Dell EMC made a splash with the introduction of PowerMax and other storage products this week, but an anticipated free update to its venerable midrange SC Series is drawing the attention of partners who say the release could significantly increase system performance.
"Customers who already have the technology will be ecstatic," said Michael Tanenhaus, CEO of Mavenspire, an Annapolis, Md., solution provider that works with Dell EMC. "If you're about to spend $150,000 on an array that was 250,000 IOPs, now it's 500,000 IOPs."
The release is significant for the performance increase described by Tanenhaus, but also for the commitment it signals that Dell has to the SC Series, also known as Compellent, on the part of Dell EMC. Midrange storage is one of only a few areas of clear product overlap between Dell and EMC, and some speculated that certain lines, including Compellent, would be discontinued in the wake of Dell's acquisition of EMC in late 2016.
"The code release shows the further investment in Compellent," said Scott Winslow, CEO of Winslow Technology Group, a Waltham, Mass., solution provider and longtime Compellent reseller. "When Dell and EMC came together, there was a question about that because there were several mid-range platforms. This is a further sign that they're going to continue to support the Compellent product. We've got 400 Compellent SANs out there and about 125 customers, so that's good news for us, as a long-time provider of solutions around that technology, and our customers."
Jeff Boudreau, Dell EMC senior vice president and general manager for midrange storage, confirmed that the release, known as SCOS 7.3, is indeed on its way, but said the company isn't talking specifics while the update is being test-driven by some customers and partners.
"We want to get some run time on it, make sure it's doing everything we said it was going to do around performance, resiliency," Boudreau said. "After we get a certain amount of run time, we'll deploy it to the masses."
While the SCOS 7.3 release does highlight Dell EMC's commitment to the popular Compellent line, Boudreau acknowledged that he is undertaking a longer-term effort to streamline the company's midrange storage portfolio.
That portfolio, Boudreau said, includes about 48 brands and a dozen different storage subsystems. Maintaining them all independently threatens to dilute the business's R&D budget.
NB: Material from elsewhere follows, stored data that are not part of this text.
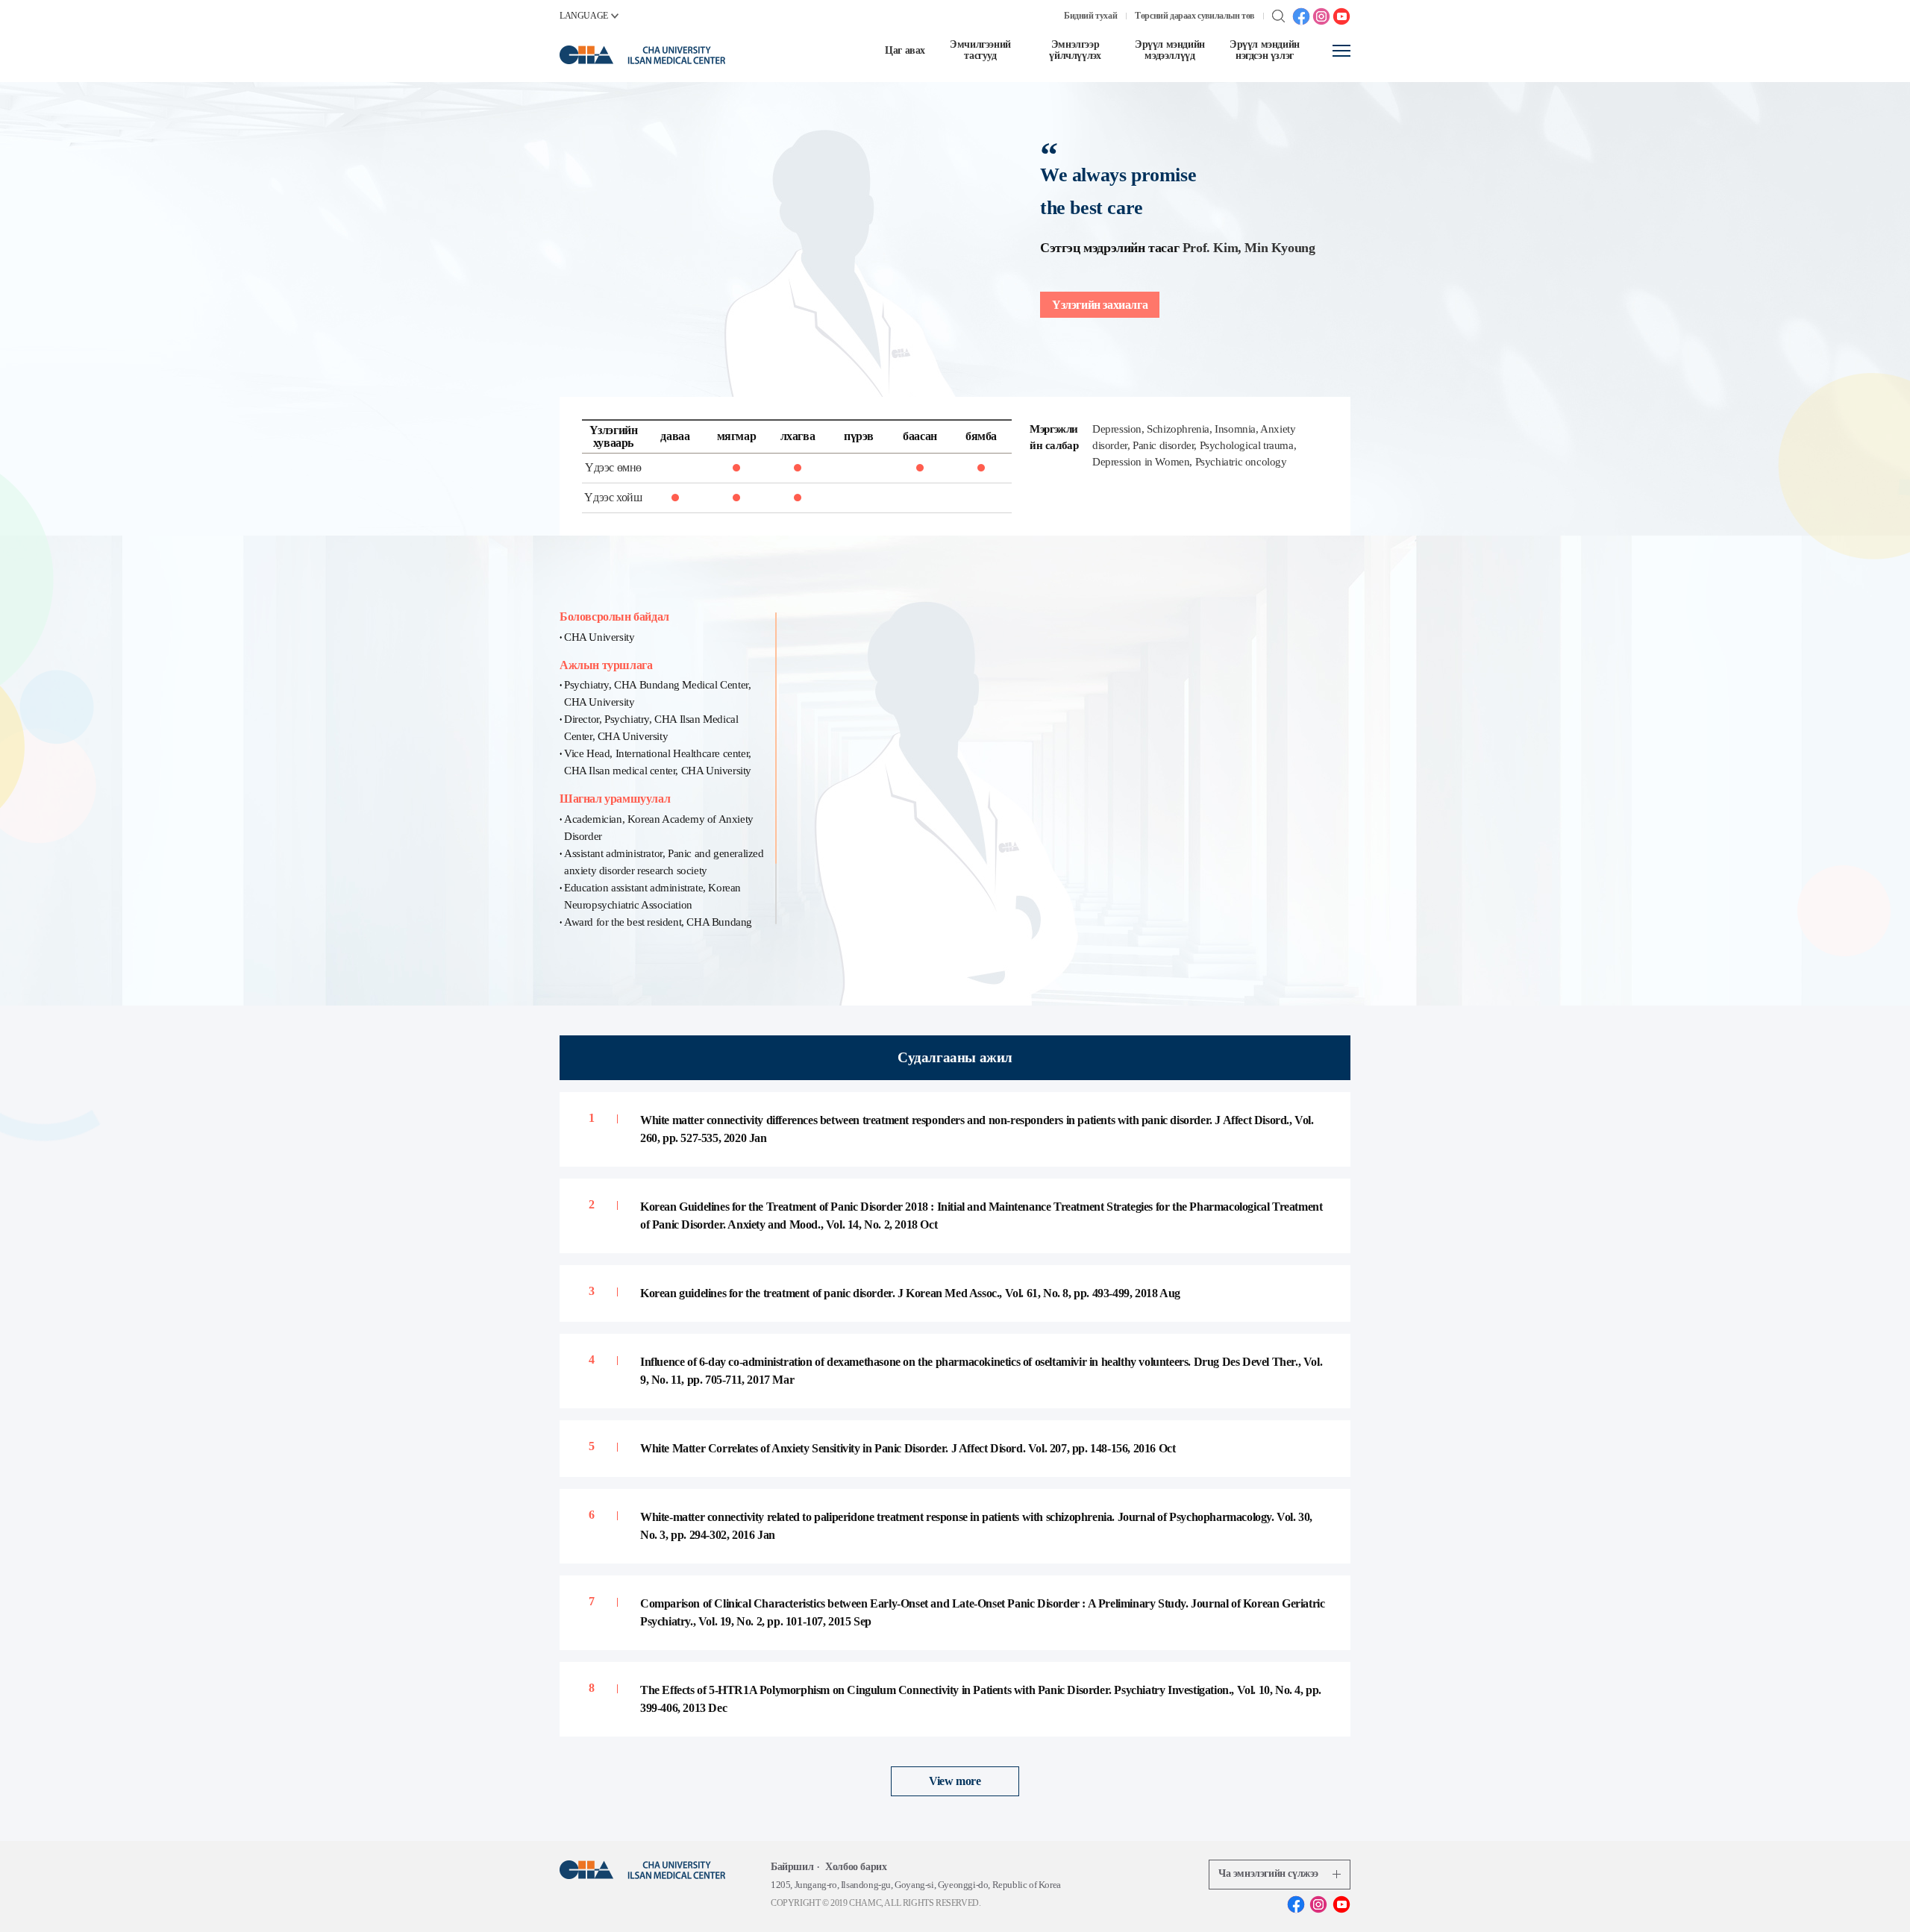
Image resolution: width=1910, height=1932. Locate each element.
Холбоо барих (855, 1866)
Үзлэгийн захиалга (1099, 304)
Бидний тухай (1090, 15)
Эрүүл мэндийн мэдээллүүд (1170, 50)
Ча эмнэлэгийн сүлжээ (1268, 1873)
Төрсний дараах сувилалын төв (1194, 15)
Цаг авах (905, 50)
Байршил (792, 1866)
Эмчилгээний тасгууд (980, 50)
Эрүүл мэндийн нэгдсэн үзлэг (1265, 50)
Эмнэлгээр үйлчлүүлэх (1074, 50)
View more (954, 1781)
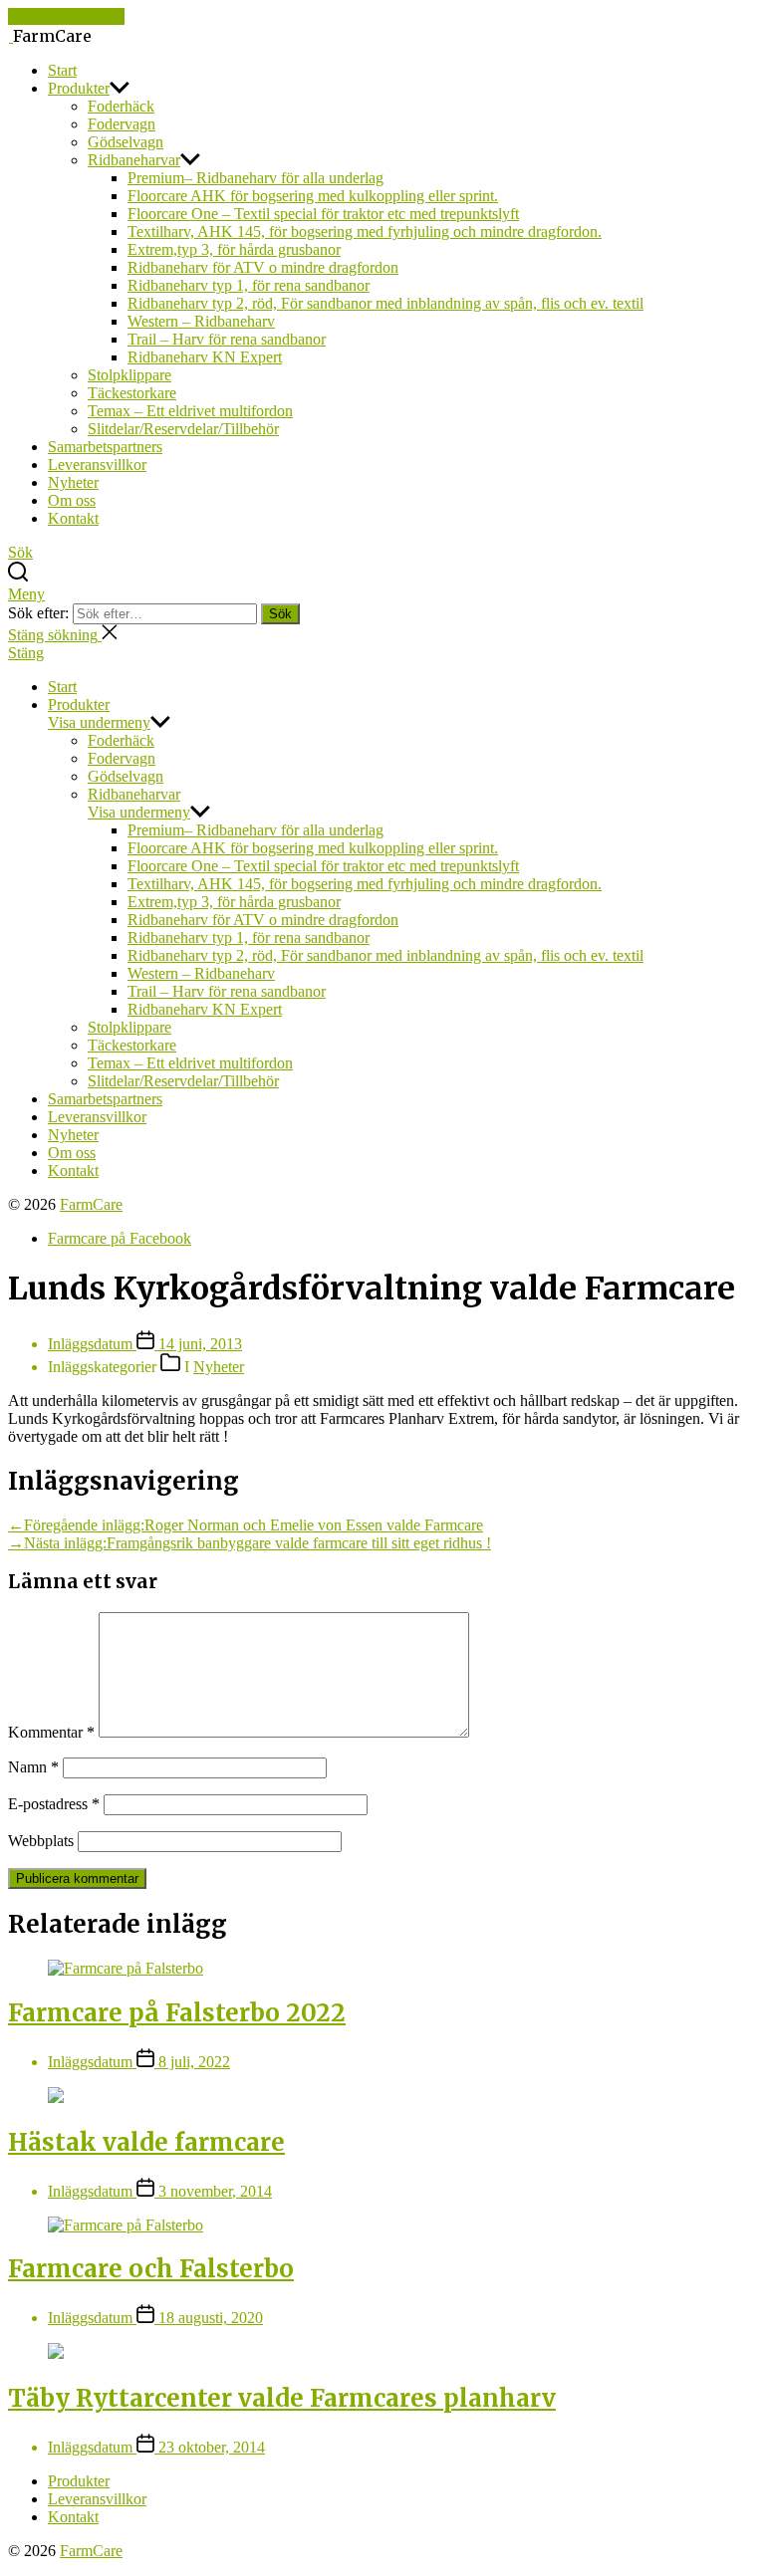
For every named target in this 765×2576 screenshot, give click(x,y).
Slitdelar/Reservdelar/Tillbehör (183, 428)
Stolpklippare (129, 374)
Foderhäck (121, 106)
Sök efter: (40, 612)
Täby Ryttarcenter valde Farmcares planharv (282, 2398)
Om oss (72, 500)
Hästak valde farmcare (146, 2142)
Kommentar (51, 1732)
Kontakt (73, 518)
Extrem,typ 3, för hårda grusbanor (234, 249)
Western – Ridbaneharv (201, 321)
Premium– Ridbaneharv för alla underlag (255, 177)
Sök (280, 613)
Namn (33, 1766)
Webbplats (41, 1840)
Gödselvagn (125, 141)
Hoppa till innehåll (66, 16)
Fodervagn (121, 124)
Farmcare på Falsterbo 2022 (177, 2012)
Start (62, 70)
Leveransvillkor (97, 464)
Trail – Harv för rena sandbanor (227, 339)
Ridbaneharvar (134, 159)
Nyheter (73, 482)
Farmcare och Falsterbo (151, 2268)
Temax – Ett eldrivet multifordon (190, 410)
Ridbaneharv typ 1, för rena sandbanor (249, 285)
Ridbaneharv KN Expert (205, 357)
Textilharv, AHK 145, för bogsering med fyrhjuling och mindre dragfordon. (365, 231)
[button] (382, 653)
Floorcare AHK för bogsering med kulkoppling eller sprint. (313, 195)
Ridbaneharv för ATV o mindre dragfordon (263, 267)
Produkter (79, 88)
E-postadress (54, 1803)
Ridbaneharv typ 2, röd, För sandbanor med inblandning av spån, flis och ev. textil (385, 303)
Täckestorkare (132, 392)
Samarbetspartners (105, 446)
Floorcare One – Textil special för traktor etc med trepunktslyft (323, 213)
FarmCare (91, 1204)
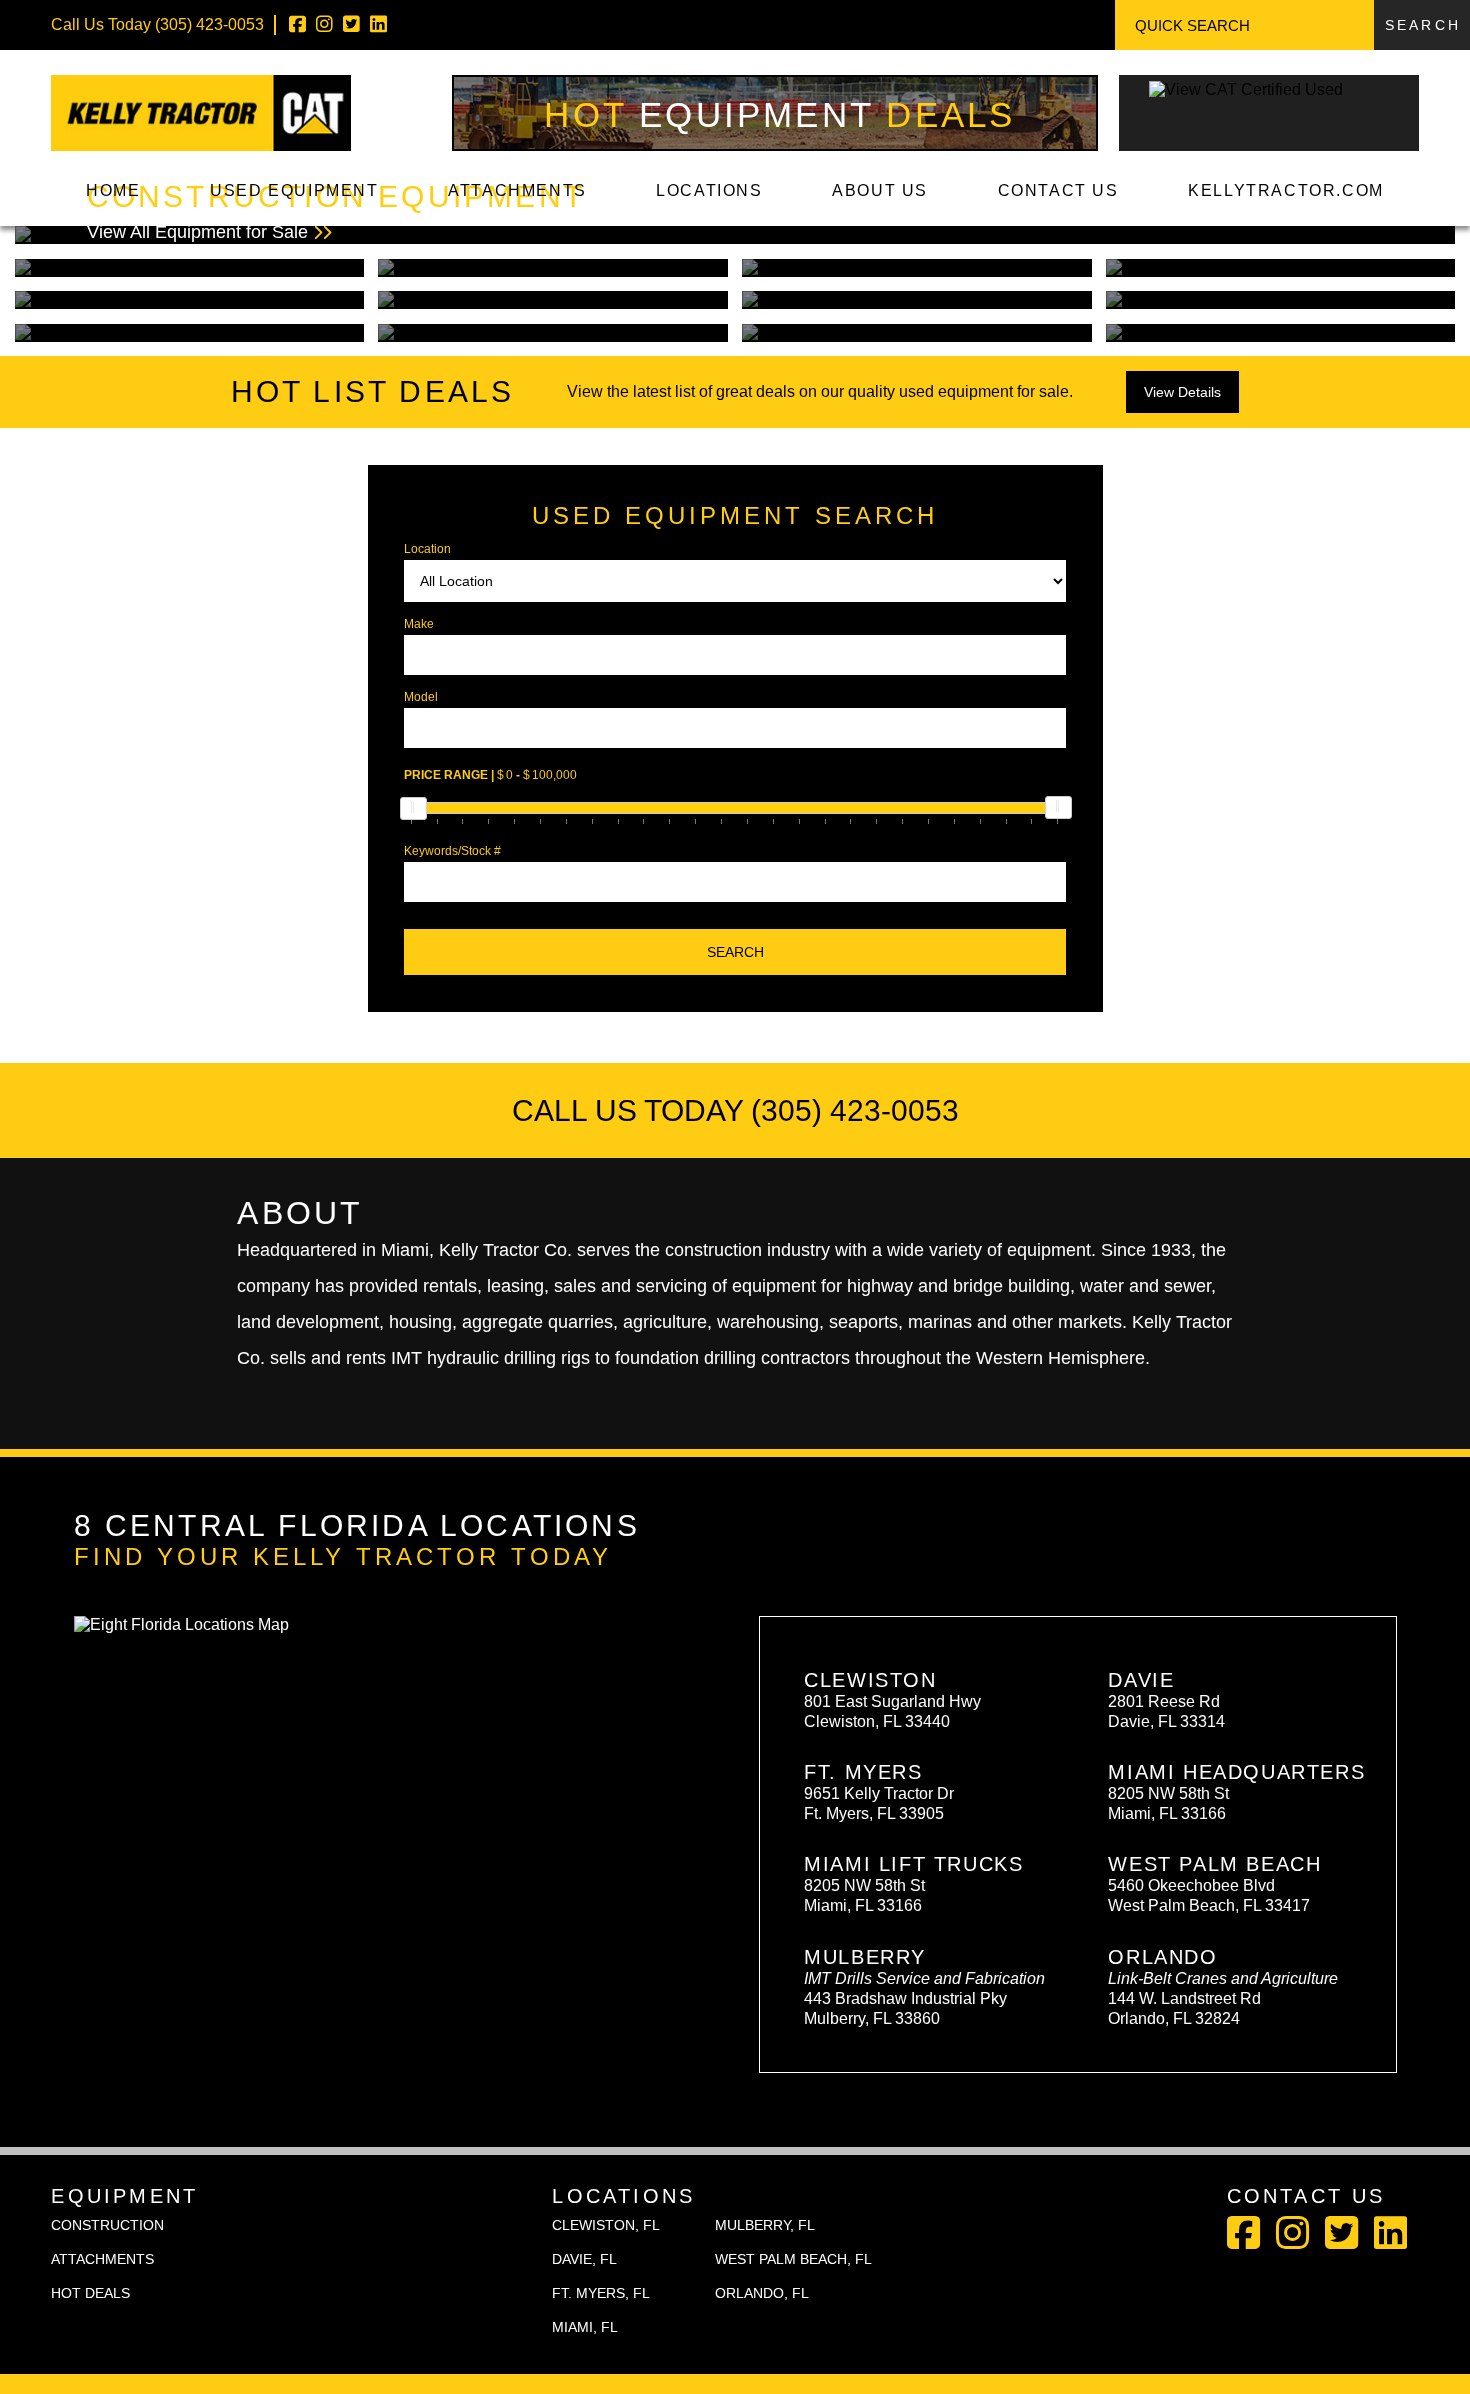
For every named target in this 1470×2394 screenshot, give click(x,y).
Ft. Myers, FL (601, 2293)
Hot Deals (779, 114)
Boudreau's strategy will likely include decisions about whether to develop, or simply maintain the technology in those product lines while consolidating branding, he said.
Today, Dell EMC's midrange storage stable includes Dell's Compellent SC and EqualLogic PS series systems, as well as EMC's Unity, VNX and certain XtremIO models, among others.
The long-running VNX line was still the top midrange storage revenue generator in the company's portfolio two or three quarters ago, Boudreau said. "There's not a lot of innovation coming on that platform, but ease of use, drive capacity. You'll see that on SC, you'll see that on Unity for a long time."
Dell put the EqualLogic PS series in maintenance-only mode before the acquisition.
"What we're trying to do is not leave any customer behind," Boudreau said. "Over time, investments will shift in terms of how much pure innovation is in it, or serviceability, ease of use, we'll assess that in terms of how we transition. My commitment to every customer in that space is that everything will have a next gen. It might not have the same logo or brand they had yesterday, but everything will have a next gen."
The code update is aimed at SC Series arrays from the SC40 and up, and effectively doubles flash performance and capacity, Tanenhaus said. In addition to the performance improvements, the update adjusts how 'hot spare' drives are handled to allow customers access to a greater number of usable drives, and improves intelligence around how pathing is handled between multiple systems, said Rick Gouin, CTO at Winslow Technology Group.
"Compellent is really well-positioned," Gouin said. "They were before the update, and they're even better afterward."